A couple of pages later, Judge Engelhardt bluntly states:
There is also a clear logical flaw in ATF’s proposal. As written, the Final Rule states that the phrase “frame or receiver” includes things that are admittedly not yet frames or receivers but that can easily become frames or receivers—in other words: parts. As the district court put it, under the Final Rule, “ATF may properly regulate a component as a ‘frame or receiver’ even after ATF determines that the component in question is not a frame or receiver.”…Such a proposition defies logic: ‘a part cannot be both not yet a receiver and a receiver at the same time.’
Then comes Judge Oldham’s concurring opinion, and he quickly cuts to the heart of what appears to be the intent of ATF’s change of the rule.

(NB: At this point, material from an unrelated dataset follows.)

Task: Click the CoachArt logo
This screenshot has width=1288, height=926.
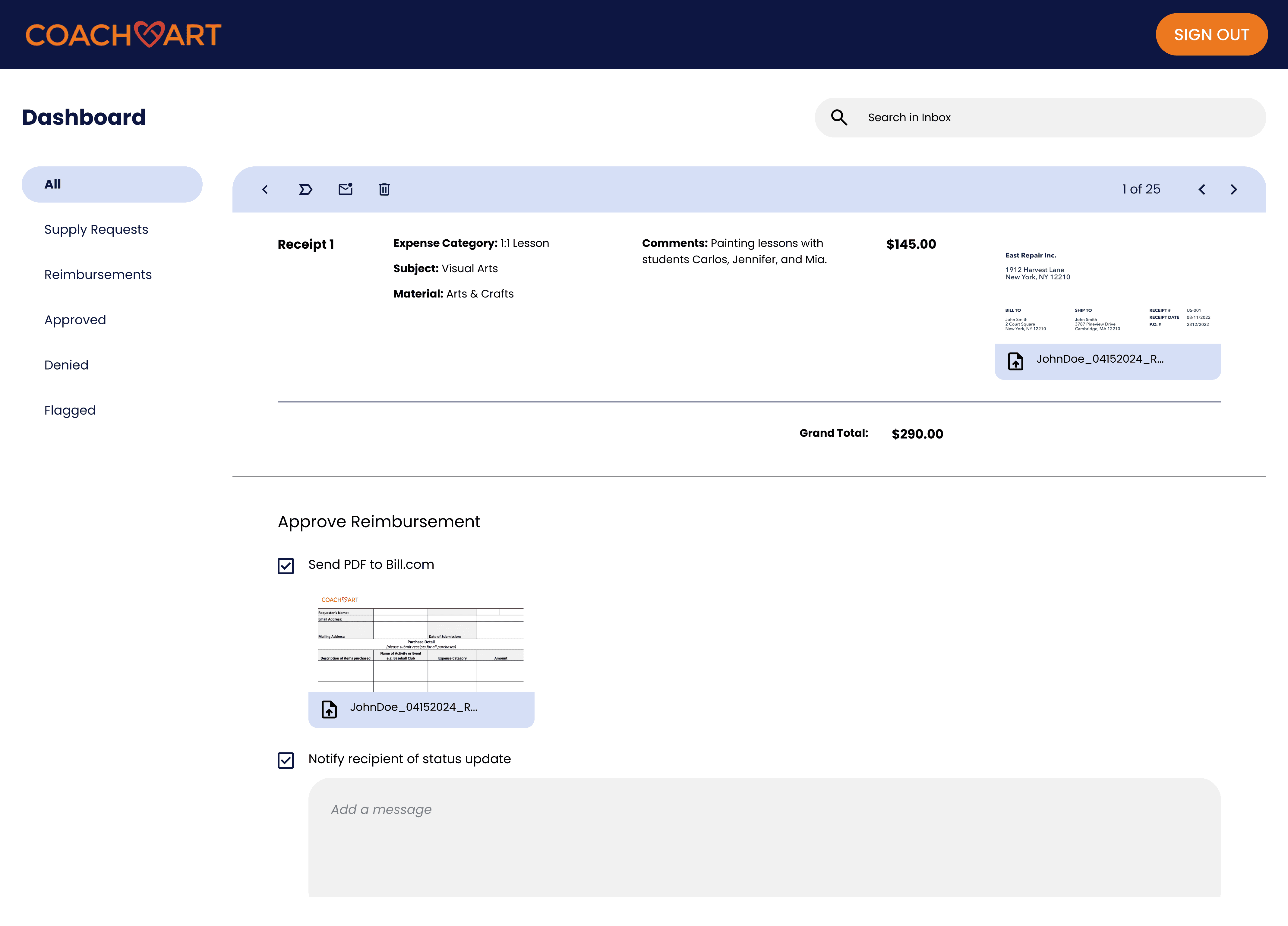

ATF’s overarching goal in the Final Rule is to replace a clear, bright line rule with a vague, indeterminate, multi-factor balancing test,” Judge Oldham stated. “ATF’s rationale: The new uncertainty will act like a Sword of Damocles hanging over the heads of American gun owners. Private gunmaking is steeped in history and tradition, dating back to long before the Founding. Millions of law-abiding Americans work on gun frames and receivers every year. In those pursuits, law-abiding Americans (and the law-abiding gun companies that serve them) rely on longstanding regulatory certainty to avoid falling afoul of federal gun laws. But if ATF can destroy that certainty, it hopes law-abiding Americans will abandon tradition rather than risk the ruinous felony prosecutions that come with violating the new, nebulous, impossible-to-predict Final Rule. (Emphasis added.)
A few pages later, in his recounting of the 1968 GCA’s history, Oldham wrote:
Congress has done nothing to change the statutory definition of “firearm” or “frame or receiver” since 1968. And for 54 years, the regulatory text stayed the same too. Then in 2022, without any direction or authorization from Congress, ATF changed everything.
This all happened on President Joe Biden’s watch, and many in the firearms community are convinced this rule change is just another manifestation of the president’s war on guns, which has been going on since he arrived inside the Beltway 50 years ago.
Biden is a perennial gun prohibitionist, and with each setback in court, he seems to double down. As the country heads into 2024, it remains to be seen just how far the Biden administration will push its agenda of citizen disarmament.